The other aspect that we are dealing with is a growing trend of customers that were back hauling traffic across the WAN and then going out a few centralized locations distributing that across the enterprise. There’s a fairly significant investment on the management of our platform where you are going to direct the net in a highly distributive manner. How do you keep policy control? How do you monitor that scenario? That’s a fairly significant investment for us as well.
In every release there are incremental features that we add that improve how we monitor or control things. I don’t believer there is anything we specifically announced in the upcoming release. As we look to 2009 I expect our WAN Optimization investment to start to tail off as a percentage and that our security investment will grow substantially. We are rapidly getting to the point where there’s not much more you can do in WAN Optimization to make things run faster.
It will still be a continued investment in acceleration features but I definitely think the security features you are going to see a resurgence from the standpoint of things that we are going to need to do and what our customers are looking for us to do.
Erik Suppiger – Signal Hill Group
What about Mal security or reputation based security for Malware?
Brian NeSmith
We do things with web mail, we deal with that environment. Generally speaking in the environment we play with the majority of large enterprises e-mail and the web are separate infrastructures. There no question it’s an ongoing debate here. It continues to rage in any one month about adding e-mail to our platform or not. We don’t see a lot of demand for it. There is a debate, we have seen noise from some competitors about doing things in an integrated manner but our customer base is in general not really requested that in a significant way.

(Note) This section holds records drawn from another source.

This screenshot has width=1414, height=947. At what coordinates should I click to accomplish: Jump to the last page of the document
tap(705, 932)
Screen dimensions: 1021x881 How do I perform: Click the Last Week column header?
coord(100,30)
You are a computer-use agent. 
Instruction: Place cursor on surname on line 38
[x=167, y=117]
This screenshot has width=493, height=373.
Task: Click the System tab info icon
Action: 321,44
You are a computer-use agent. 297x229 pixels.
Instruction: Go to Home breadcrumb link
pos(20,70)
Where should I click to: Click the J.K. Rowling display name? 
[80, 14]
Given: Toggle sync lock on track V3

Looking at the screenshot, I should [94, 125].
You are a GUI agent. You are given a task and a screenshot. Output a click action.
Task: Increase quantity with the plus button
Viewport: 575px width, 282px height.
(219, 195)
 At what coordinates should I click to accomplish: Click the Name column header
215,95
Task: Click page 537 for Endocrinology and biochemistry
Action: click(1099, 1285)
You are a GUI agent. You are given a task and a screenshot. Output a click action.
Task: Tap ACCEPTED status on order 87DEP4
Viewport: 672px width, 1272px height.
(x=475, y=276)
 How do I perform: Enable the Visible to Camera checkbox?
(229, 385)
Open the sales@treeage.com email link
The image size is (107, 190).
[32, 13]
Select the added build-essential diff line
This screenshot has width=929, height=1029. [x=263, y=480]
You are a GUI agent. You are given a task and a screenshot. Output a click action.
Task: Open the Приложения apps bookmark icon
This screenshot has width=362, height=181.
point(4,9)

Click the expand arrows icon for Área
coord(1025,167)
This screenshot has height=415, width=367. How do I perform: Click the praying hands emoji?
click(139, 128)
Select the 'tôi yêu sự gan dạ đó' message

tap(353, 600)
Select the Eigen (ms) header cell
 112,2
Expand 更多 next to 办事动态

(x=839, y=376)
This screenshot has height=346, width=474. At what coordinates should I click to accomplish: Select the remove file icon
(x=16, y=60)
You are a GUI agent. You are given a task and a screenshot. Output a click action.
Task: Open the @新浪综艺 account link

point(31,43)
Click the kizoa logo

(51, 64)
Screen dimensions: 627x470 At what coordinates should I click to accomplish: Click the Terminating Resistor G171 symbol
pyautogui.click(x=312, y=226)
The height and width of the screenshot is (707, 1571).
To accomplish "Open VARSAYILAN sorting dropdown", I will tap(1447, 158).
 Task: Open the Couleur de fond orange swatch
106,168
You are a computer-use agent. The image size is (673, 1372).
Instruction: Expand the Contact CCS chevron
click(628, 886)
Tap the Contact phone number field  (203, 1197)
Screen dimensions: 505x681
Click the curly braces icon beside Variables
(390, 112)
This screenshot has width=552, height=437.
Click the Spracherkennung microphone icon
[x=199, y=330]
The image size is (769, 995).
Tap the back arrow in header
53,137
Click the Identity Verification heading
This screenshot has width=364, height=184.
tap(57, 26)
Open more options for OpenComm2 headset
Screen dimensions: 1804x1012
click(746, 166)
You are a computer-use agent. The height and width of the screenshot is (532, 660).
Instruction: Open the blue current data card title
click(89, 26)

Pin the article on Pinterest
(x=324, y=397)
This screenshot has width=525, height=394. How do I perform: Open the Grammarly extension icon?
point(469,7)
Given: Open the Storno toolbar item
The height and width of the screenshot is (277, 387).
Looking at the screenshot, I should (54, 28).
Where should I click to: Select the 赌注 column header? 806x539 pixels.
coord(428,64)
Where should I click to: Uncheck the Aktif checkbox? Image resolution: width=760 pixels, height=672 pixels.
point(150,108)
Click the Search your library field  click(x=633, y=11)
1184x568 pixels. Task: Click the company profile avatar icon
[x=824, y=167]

Over the next couple of years will we probably at some point add e-mail, there’s a reasonable chance that we will. There is also no small probability that we still would find it’s a separate part of our infrastructure and we wouldn’t do it. It’s a tough one, you are welcome to join the debate among the different employees here as we do debate and argue about it. Whether at some point it becomes critical to us to do that.
As to the second issue, we already and have for a long time dealt with spyware, malware and those types of challenges in our platform. Some aspects of reputation based things; I’m not a big believer especially when you look at malware because malware tends to come up and go away very rapidly in sites and so the reputation isn’t as much of a use. Security is valid in certain contexts and where it is we do use it. We do use a lot of other techniques to try to help companies manage the spyware, malware problem.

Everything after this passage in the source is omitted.